An AEO audit is a baseline measurement of how visible a brand is inside AI answers across a defined set of queries and engines. The output is a snapshot — a fixed reference point against which future work is measured. Without it, “we improved AEO” is unprovable.
What an audit measures
A useful audit captures four things:
- Citation presence — for each query, on each engine, was the brand cited.
- Position in source list — when cited, where in the list of sources.
- Brand mention — was the brand named in the prose, with or without a citation.
- Sentiment — neutral, favorable, or unfavorable framing.
It also captures, for context:
- Which competitors appeared.
- Which reference sources the engine cited instead.
- The full text of each answer.
Building the prompt set
The prompt set is the spine of the audit. Get this wrong and every metric downstream is wrong.
A well-constructed set has:
- Branded queries — explicit brand-name queries. These are the easiest to win and the floor for visibility.

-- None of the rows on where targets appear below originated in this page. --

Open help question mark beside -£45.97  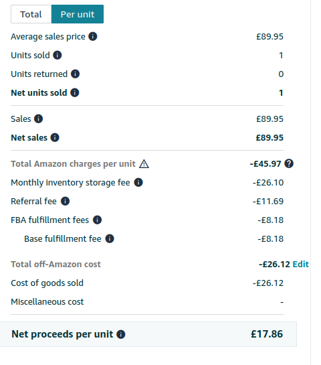pos(289,163)
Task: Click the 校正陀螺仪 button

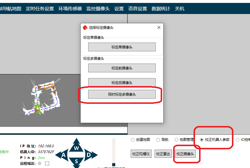Action: [x=141, y=154]
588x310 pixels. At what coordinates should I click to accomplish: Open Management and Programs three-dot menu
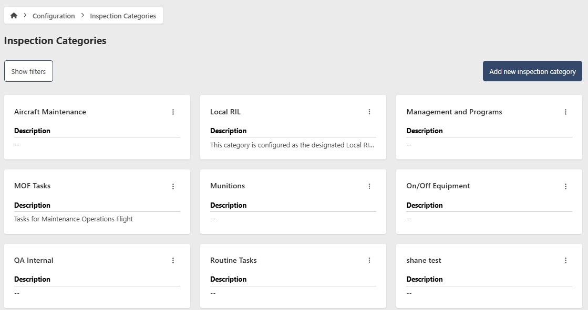click(x=565, y=112)
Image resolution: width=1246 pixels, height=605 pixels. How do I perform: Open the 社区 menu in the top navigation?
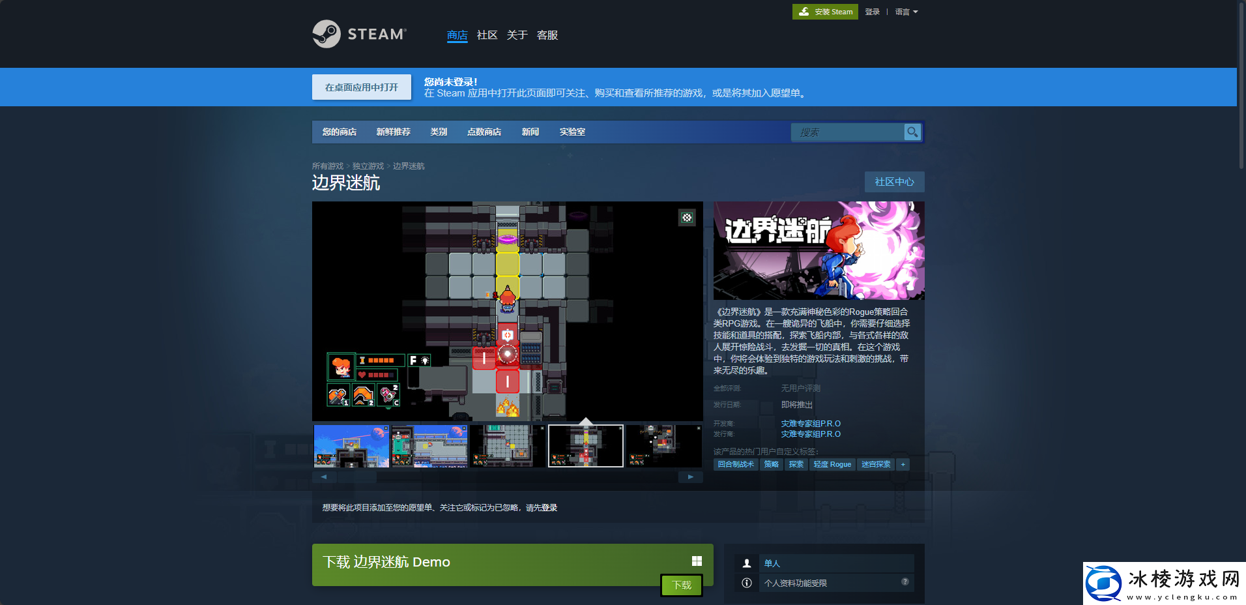click(486, 35)
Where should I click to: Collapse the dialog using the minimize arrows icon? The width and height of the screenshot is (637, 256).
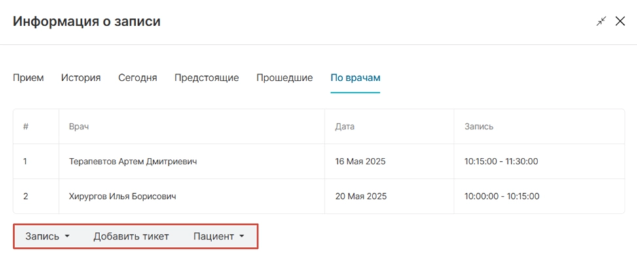point(601,21)
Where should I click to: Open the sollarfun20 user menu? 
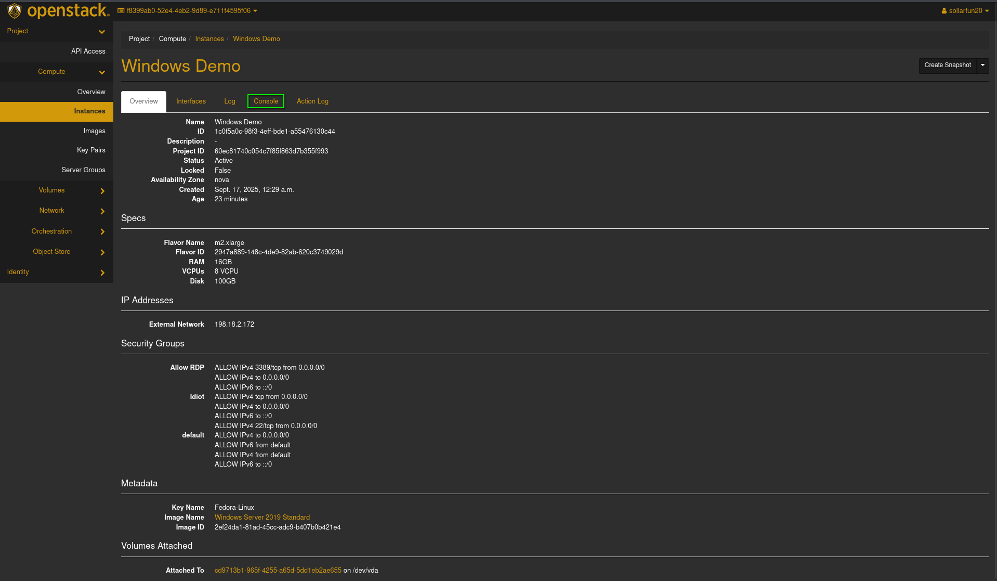tap(965, 10)
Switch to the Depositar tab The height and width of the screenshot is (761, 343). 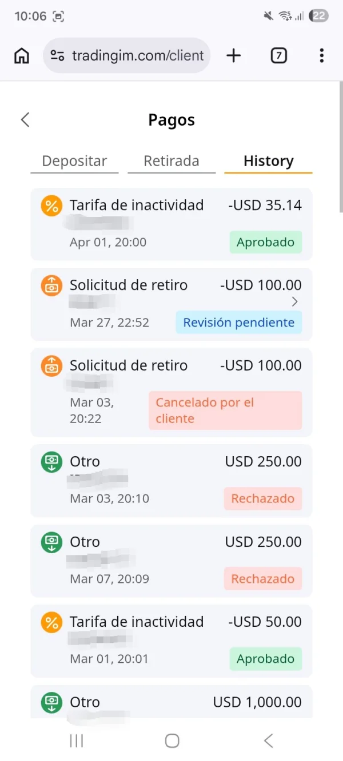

- Category queries — high-value queries describing what the brand does, without naming the brand. The hardest to win and the most valuable.
- Competitor queries — queries naming competitors. Useful for spotting comparison opportunities.
- Long-tail informational queries — specific questions a buyer might ask in the research phase.
- Query variations — same intent, different phrasing. Engines treat near-synonyms differently.
Aim for 50–200 queries on the first audit. More is better but harder to maintain.
Running the audit
For each query in the set:
Manual auditing works for small sets. Automated tooling is necessary at scale. See test AI citations.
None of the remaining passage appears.